The advice comes on the recommendation of the Pakistan High Commission in London for the state-owned entities such as the Pakistan International Airlines (PIA), the Pakistan National Shipping Corporation (PNSC), the Pakistan Petroleum Limited (PPL), the Oil & Gas Development Company (OGDCL) and others.
The sources also said that different stakeholders like the law ministry and the Attorney General for Pakistan’s (AGP) office have been requested to give their views on this recommendation.
It is learnt that efforts are afoot to protect the country’s foreign assets after attachment of two PIA hotels in Reko Diq case, as well as debiting of billions of rupees from the accounts of the Pakistan High Commission in London in Broadsheet case.
The High Court of Justice in the British Virgin Islands (BVI), while passing the order on December 10, 2020, had attached the Pakistan International Airlines Investment Limited’s (PIAIL) two hotels in New York and Paris. In view of the injunction, the PIA cannot sell any of these hotels.
Similarly, a high court in the United Kingdom issued an order for transfer of $28.7 million (Rs4.5 billion) from the accounts of the high commission to the foreign asset recovery firm Broadsheet LLC. The Foreign Office has expressed regrets over UK government’s inaction over the debiting of the amounts.
An inter-ministerial meeting at the Foreign Office on January 6 was informed that despite several communications from the Pakistan government, the UK government did not inform the bank about the diplomatic immunity of the Pakistan High Commission accounts.
An official told the meeting that it was a massive breach of diplomatic immunity and the international law. Interestingly, the British side had conveyed informally that it was for the government of Pakistan to assert the immunity in the court during the proceedings.
Earlier on January 5, the acting British high commissioner was called to the Foreign Office to convey Pakistan government’s concerns over the violation of diplomatic immunity.

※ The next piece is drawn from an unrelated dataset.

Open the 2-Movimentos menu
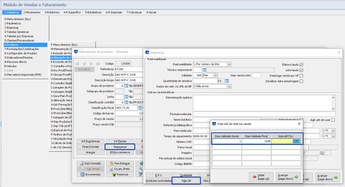The height and width of the screenshot is (187, 345). tap(32, 12)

A ‘Note Verbal’ was also delivered to the acting high commissioner.
FO demands $0.235m from NAB
The debiting of billions of rupees from the high commission accounts has also caused a friction between the National Accountability Bureau (NAB) and the Foreign Office, as the later demands of the former to remit its amount ($0.235 million) to the high commission at the earliest.

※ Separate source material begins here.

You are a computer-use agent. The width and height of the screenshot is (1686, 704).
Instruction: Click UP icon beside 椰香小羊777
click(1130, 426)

During the inter-ministerial meeting, a senior Foreign Office official stated that the NAB should take responsibility for the matter and must reply to this embarrassment.
During the meeting, according to sources, the Foreign Office official posed three questions to the NAB director general: Firstly, when would the amount be transferred to the Pakistan High Commission in London. Secondly, why authorisation was issued to the Pakistan High Commission to pay the amount. Thirdly, why should NAB not pay the bill for the new legal proceedings on the issue.

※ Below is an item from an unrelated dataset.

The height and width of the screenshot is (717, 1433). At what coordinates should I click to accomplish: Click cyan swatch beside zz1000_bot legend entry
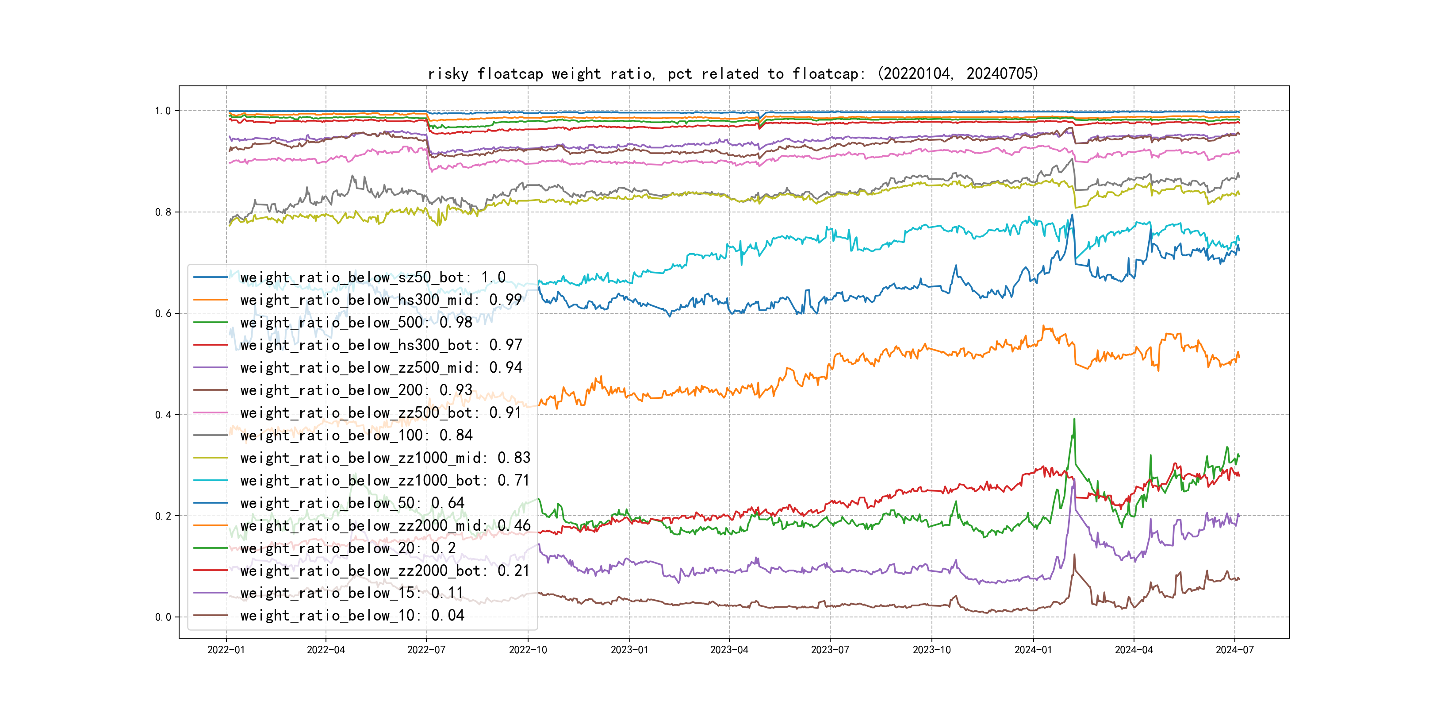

However, the NAB official sought time to consult his seniors in this regard.
Meanwhile, it is learnt, the Foreign Office has decided to send a legal notice to the bank for breach of trust, unauthorised debit of accounts, and becoming third party without informing the Pakistan High Commission in London.
It has also been decided that accounts of the Pakistan High Commission in London would be shifted to another bank. Likewise, the ministry of finance has been approached to accept this proposal expeditiously.
Also, the Senate Standing Committee on Foreign Affairs has convened a meeting on January 18 to discuss the Broadsheet case.